Passing the weights to CrossEntropyLoss correctly

Hi,

I just wanted to ask how the mechanism of passing the weights to CrossEntropyLoss works. Currently, I have a list of class labels that are [0, 1, 2, 3, 4, 5, 6, 7, 8, 9, 10].

I create the loss function in the init and pass the weights to the loss:

``````weights = [0.5, 1.0, 1.0, 1.0, 0.3, 1.0, 1.0, 1.0, 1.0, 1.0, 1.0]
class_weights = torch.FloatTensor(weights).cuda()
self.criterion = nn.CrossEntropyLoss(weight=class_weights)
``````

Then in the update step, I pass the labels of my current batch to the loss function:

``````self.model.train()
logits, _ = self.model(inputs)
loss = self.criterion(logits, labels)
``````

Now the labels can be something like this: [2, 4, 2, 1, 0, 4, 5]

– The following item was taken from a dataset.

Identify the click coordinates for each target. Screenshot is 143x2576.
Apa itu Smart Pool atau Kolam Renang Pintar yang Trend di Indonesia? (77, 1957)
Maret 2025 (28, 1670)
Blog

So, since the weights are passed as a list, will they be automatically mapped to the current labels passed? like so: [2: 1.0, 4: 0.3, 2: 1.0, 1: 1.0, 0: 0.5, 4: 0.3, 5: 1.0]?

The reason I am asking this is that I would be much more comfortable passing a dictionary of weights to the loss function, instead of a list. So that I am sure the weights are mapped to the proper classes. Can someone elaborate on the way weights are passed to the loss function here?

17 Likes

Your interpretation is correct, that is how the class weights will work with CrossEntropyLoss.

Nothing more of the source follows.